Sepintas pola kehidupan manusia purba penunggu lembah alam Kerinci memiliki banyak kesamaan dengan pola kehidupan manusia suku pedalaman Jambi, suku anak dalam primitive yang hidup nomaden, meramu dan melakukan kegiatan berburu.
Pendapat penulis besar kemungkinan suku anak dalam (Kubu) yang ada kawasan Taman Nasional Bukit Dua Belas, Bukit 30 dan sebagian besar suku anak dalam di wilayah Hitam Ulu, hingga Senamat, Pelepat Kabupate Bungo dan Kabupaten Tebo di duga merupakan sisa-sisa manusia purba di lembah alam Kerinci yang masih tersisa. Kesamaan yang terlihat jelas antara manusia purba dengan suku kubu (suku anak dalam) adalah hidup nomaden.
Hingga paruh abad ke 20 orang kubu masih tinggal di bane kayu, mereka sama-sama tergantung dari alam dan hasil kegiatan berburu, suku kubu tradisional/primitif tidak berpakai lengkap, pola hidup dan pola pengolahan untuk dikonsusi masih sangat sederhana.
Sistim kemasyarakatan dan pola kehidupan mereka yang masih sungguh sangat sederhana, maka para ilmuawan sepakat bahwa manusia Gedang Wok Kecik Wok adalah manusia pertama yang hidup pada zaman batu tua (Paleolitikum).
Manusia Kecik Wok Gedang Wok telah mengenal api, hasil penelitian ahli sejarah pada sejumlah gua-gua yang dilakukan penelitian terdapat bekas tempat unggun api, mereka membuat unggun api untuk memanaskan ruangan gua pada malam hari. Nenek moyang orang suku Kerinci pada masa lalu menganut kepercayaan dinamisme dan animisme, mereka sangat mempercayai kekuatan benda dan kekuataan roh.
Benda-benda itu mereka yakini memiliki steih semangat, mereka sangat meyakini bahwa para nenek moyang yang telah meninggal dunia rohnya tetap hidup dan abadi, roh-roh ini mereka yakini masih hidup menetap pada batu-batu besar, pohon-pohon besar dan gunung.
Mereka sangat memuja arwah/roh para leluhur, ketergantungan terhadap roh-roh nenek moyang sangat mereka andalkan, mereka memuja dan meminta perlindungan, keselamatan dan meminta rezeki ke pada para roh-roh nenek moyang mereka.
Dan sisa-sisa peninggalan purba sampai saat ini masih dapat di lihat di alam Kerinci, namun sisa-sisa tersebut telah berubah dalam bentuk kebudayaan yang dikemas untuk sebuah pertunjukkan dan atraksi seni dan budaya.
Walau masa kuno telah berlalu, akan tetapi sisa-sisa peninggalan kebudayaan nenek moyang sampai saat ini masih dapat kita temui pada sejumlah situs-sistus peninggalan batu tua, batu tengah, maupun zaman batu baru. Untuk mengenal lebih dekat peninggalan-peninggalan masa lampau, penulis akan menampilkan sejumlah peninggalan nenek moyang suku Kerinci yang mendiami alam Kerinci diantaranya:
A. Situs Batu Silindrik Pondok
Situs Pondok terletak di Dusun Pondok, Desa Pondok, Kecamatan Bukit Kerman, Situs ini terletak di tengah pematang yang berada pada ketinggian 960 m di atas permukaan laut.

+++++

> TANTANGAN 1:
Berdasarkan kutipan tentang manusia purba Kerinci, jelaskan dalam satu hingga tiga kalimat alasan para ilmuwan sepakat bahwa manusia Gedang Wok Kecik Wok hidup pada zaman batu tua.
> TANTANGAN 2:
Terjemahkan kalimat berikut dari kutipan tentang manusia purba Kerinci ke dalam bahasa Inggris: "Nenek moyang orang suku Kerinci pada masa lalu menganut kepercayaan dinamisme dan animisme, mereka sangat mempercayai kekuatan benda dan kekuataan roh."
> TANTANGAN 3:
Ketik ulang bagian kutipan tentang manusia purba Kerinci yang dimulai dengan "Benda-benda itu mereka" dan berlanjut hingga "seni dan budaya.", tanpa mengubah satu huruf pun.

> SEGMEN DATA:
+++++

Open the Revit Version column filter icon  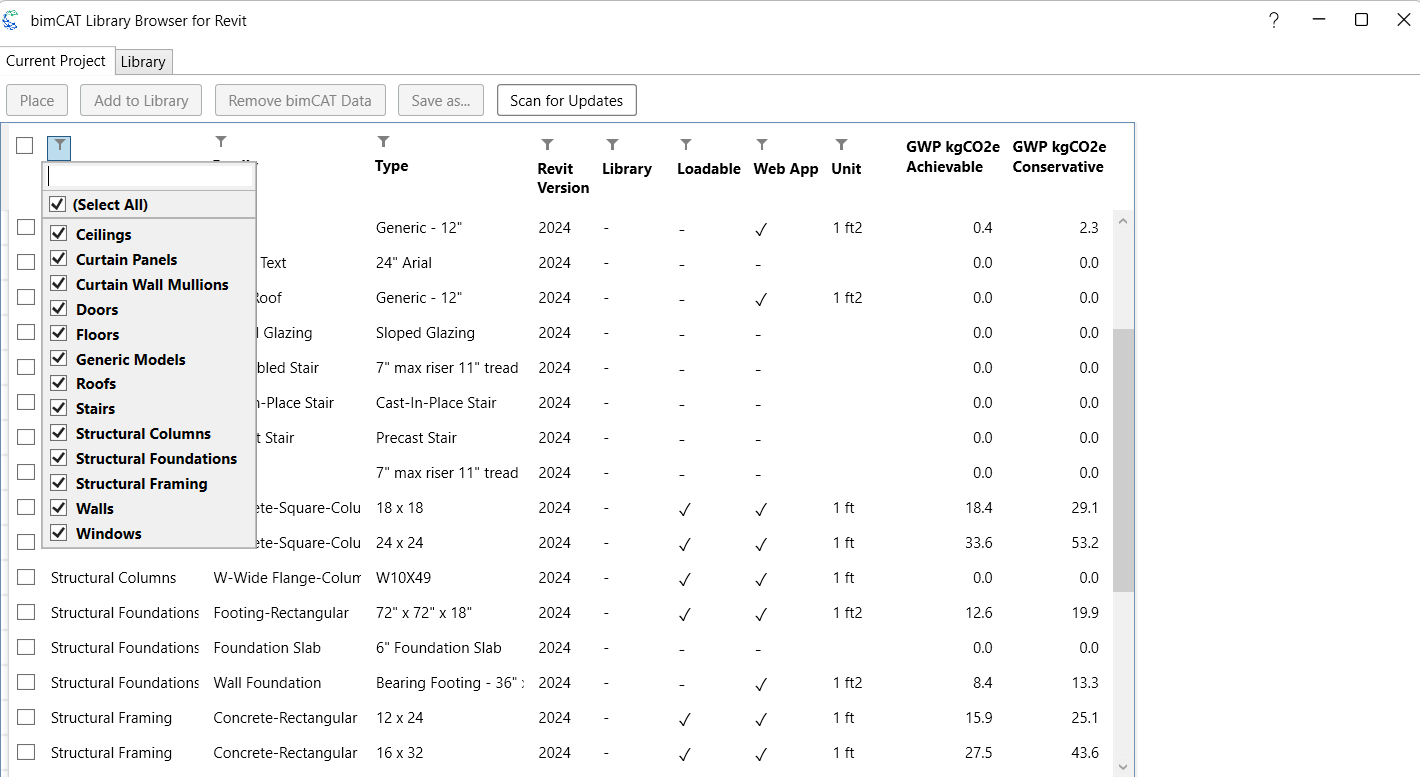pos(547,145)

+++++

> JAWABAN BENAR 1:
Para ilmuwan sepakat demikian karena sistem kemasyarakatan dan pola kehidupan manusia Gedang Wok Kecik Wok masih sungguh sangat sederhana. Atas dasar itu, mereka dipandang sebagai manusia pertama yang hidup pada zaman batu tua (Paleolitikum).

> JAWABAN BENAR 2:
In the past, the ancestors of the Kerinci people adhered to dynamism and animism; they strongly believed in the power of objects and the power of spirits.

> JAWABAN BENAR 3:
Benda-benda itu mereka yakini memiliki steih semangat, mereka sangat meyakini bahwa para nenek moyang yang telah meninggal dunia rohnya tetap hidup dan abadi, roh-roh ini mereka yakini masih hidup menetap pada batu-batu besar, pohon-pohon besar dan gunung.
Mereka sangat memuja arwah/roh para leluhur, ketergantungan terhadap roh-roh nenek moyang sangat mereka andalkan, mereka memuja dan meminta perlindungan, keselamatan dan meminta rezeki ke pada para roh-roh nenek moyang mereka.
Dan sisa-sisa peninggalan purba sampai saat ini masih dapat di lihat di alam Kerinci, namun sisa-sisa tersebut telah berubah dalam bentuk kebudayaan yang dikemas untuk sebuah pertunjukkan dan atraksi seni dan budaya.